- Born: 10 January 1932 Sochi, Russian SFSR, Soviet Union
- Died: 5 August 2001 (aged 69) Moscow, Russia
- Resting place: Khovanskoye Cemetery
- Occupations: Film director; screenwriter;
- Years active: 1960–1983
- Spouse: Afanasi Kochetkov
- Children: Olga Kochetkova

= Iskra Babich =

Soviet film director (1932–2001)

Iskra Leonidovna Babich (И́скра Леони́довна Ба́бич; 10 January 1932 - 5 August 2001) was a Soviet film director and screenwriter.
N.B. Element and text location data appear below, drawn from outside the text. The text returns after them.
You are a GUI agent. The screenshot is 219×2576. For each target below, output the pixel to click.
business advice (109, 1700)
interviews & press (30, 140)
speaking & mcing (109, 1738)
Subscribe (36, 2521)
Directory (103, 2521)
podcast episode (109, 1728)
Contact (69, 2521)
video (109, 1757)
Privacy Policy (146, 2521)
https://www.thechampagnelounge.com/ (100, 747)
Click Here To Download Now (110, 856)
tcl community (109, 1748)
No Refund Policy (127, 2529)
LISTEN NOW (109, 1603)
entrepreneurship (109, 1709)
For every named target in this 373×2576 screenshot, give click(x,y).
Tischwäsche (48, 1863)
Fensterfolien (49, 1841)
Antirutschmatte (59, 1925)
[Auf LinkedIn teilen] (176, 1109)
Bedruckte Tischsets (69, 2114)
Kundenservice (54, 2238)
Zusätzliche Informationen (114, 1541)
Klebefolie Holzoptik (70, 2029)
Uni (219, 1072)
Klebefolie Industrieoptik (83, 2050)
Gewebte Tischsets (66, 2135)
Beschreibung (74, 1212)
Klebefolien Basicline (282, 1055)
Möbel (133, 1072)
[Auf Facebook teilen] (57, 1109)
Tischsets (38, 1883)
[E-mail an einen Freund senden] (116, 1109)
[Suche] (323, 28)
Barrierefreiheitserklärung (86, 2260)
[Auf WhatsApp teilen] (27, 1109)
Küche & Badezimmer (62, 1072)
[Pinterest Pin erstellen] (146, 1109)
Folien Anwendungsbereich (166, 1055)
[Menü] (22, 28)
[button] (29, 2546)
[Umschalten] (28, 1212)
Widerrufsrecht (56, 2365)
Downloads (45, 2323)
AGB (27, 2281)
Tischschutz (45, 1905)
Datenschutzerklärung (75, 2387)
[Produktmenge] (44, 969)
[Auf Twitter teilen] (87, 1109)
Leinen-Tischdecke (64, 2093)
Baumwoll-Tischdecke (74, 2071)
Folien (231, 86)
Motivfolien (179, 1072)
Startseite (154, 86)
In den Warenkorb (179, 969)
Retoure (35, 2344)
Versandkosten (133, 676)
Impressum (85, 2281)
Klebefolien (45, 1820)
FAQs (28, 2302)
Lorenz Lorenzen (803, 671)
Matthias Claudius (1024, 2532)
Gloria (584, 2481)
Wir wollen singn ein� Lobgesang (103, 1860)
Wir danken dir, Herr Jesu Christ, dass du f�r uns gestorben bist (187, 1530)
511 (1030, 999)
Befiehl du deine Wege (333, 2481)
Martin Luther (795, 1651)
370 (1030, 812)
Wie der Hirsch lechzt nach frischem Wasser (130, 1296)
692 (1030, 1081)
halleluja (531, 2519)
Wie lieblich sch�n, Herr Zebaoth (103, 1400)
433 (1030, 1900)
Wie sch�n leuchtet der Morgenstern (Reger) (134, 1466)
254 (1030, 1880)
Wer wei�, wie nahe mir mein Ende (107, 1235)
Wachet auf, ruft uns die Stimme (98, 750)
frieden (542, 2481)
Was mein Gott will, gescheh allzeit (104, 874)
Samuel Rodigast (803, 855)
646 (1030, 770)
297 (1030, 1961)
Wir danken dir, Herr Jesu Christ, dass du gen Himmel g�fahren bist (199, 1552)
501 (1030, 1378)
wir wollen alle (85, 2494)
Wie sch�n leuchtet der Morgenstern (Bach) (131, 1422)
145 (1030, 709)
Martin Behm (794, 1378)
Her 1981 film Muzhiki! was entered into the 32nd Berlin International Film Festival, where it won an Honourable Mention.

==Filmography==
- Pastukh (1957)
- First Date (1960)
- High Water (1962)
- Muzhiki! (1981)
- Forgive Me, Alyosha (1983)

==Awards==
- Muzhiki!
  - Vasilyev Brothers State Prize of the RSFSR (1981)
  - Prize at Film Festivals in West Berlin and Vancouver
  - The Best Film in 1982 in a poll of the magazine Soviet Screen

==Personal life==
She was married to actor Afanasi Kochetkov (1930–2004). She died of cancer.